Description Patrick Lauer gentoo-dev 2014-12-04 10:22:11 UTC
# equery s app-misc/ca-certificates
Traceback (most recent call last):
  File "/usr/lib/python-exec/python2.7/equery", line 38, in <module>
    equery.main(sys.argv)
  File "/usr/lib64/python2.7/site-packages/gentoolkit/equery/__init__.py", line 357, in main
    loaded_module.main(module_args)
  File "/usr/lib64/python2.7/site-packages/gentoolkit/equery/size.py", line 192, in main
    display_size(matches)
  File "/usr/lib64/python2.7/site-packages/gentoolkit/equery/size.py", line 82, in display_size
    size, files, uncounted = pkg.size()
  File "/usr/lib64/python2.7/site-packages/gentoolkit/package.py", line 383, in size
    st = os.lstat(path)
UnicodeEncodeError: 'ascii' codec can't encode character u'\u011f' in position 49: ordinal not in range(128)

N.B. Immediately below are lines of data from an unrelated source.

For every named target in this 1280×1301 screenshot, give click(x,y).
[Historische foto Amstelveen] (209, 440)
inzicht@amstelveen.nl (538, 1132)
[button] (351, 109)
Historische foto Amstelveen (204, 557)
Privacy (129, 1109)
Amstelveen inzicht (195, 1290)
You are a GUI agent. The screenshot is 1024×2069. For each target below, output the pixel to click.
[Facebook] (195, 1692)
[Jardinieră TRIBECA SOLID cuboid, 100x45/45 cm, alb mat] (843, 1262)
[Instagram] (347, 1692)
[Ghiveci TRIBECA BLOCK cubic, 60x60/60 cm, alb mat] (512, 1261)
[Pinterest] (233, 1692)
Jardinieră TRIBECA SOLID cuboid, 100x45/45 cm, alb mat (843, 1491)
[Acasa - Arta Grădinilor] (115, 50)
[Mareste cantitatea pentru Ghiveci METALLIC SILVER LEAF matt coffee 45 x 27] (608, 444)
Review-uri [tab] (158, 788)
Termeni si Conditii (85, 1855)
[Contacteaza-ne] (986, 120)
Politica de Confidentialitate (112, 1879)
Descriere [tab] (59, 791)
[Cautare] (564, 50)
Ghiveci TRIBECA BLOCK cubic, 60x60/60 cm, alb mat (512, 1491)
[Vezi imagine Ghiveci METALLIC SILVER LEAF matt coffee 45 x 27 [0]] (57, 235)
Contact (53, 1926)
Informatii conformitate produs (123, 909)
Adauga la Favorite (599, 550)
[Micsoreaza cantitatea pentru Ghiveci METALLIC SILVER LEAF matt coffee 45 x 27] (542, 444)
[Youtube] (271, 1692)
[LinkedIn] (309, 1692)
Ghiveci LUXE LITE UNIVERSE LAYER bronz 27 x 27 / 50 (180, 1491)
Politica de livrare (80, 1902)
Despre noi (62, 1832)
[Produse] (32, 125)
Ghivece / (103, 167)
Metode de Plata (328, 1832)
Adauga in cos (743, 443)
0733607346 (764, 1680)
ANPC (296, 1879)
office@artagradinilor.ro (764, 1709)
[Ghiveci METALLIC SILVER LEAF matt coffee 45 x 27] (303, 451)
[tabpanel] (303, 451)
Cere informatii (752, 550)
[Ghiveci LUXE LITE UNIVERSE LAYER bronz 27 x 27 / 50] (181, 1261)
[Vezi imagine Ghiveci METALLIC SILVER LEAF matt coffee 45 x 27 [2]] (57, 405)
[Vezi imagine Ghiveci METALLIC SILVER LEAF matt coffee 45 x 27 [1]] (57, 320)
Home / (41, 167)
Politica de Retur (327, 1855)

CONTENTS shows filenames like:
obj /usr/share/ca-certificates/mozilla/NetLock_Arany_=Class_Gold=_F<C5><91>tan<C3><BA>s<C3><AD>tv<C3><A1>ny.crt 22f5bca8ba618e920978c24c4b68d84c 1378540449


No locale set, so this is pretty much a "default" stage3 unpacked and then playing around in it.
Comment 1 Zac Medico gentoo-dev 2017-09-05 23:17:34 UTC
Using eselect locale to set a UTF-8 locale may help in some cases.
Comment 2 Paul Varner (RETIRED) gentoo-dev 2017-09-06 18:39:22 UTC
Fixed in git

https://gitweb.gentoo.org/proj/gentoolkit.git/commit/?id=308e33dc9e0cba958a583d86799dcb660ba39cb1

As an aside, I despise how Python is dependent on locale settings for unicode, finding all the places to explicitly encode has been painful.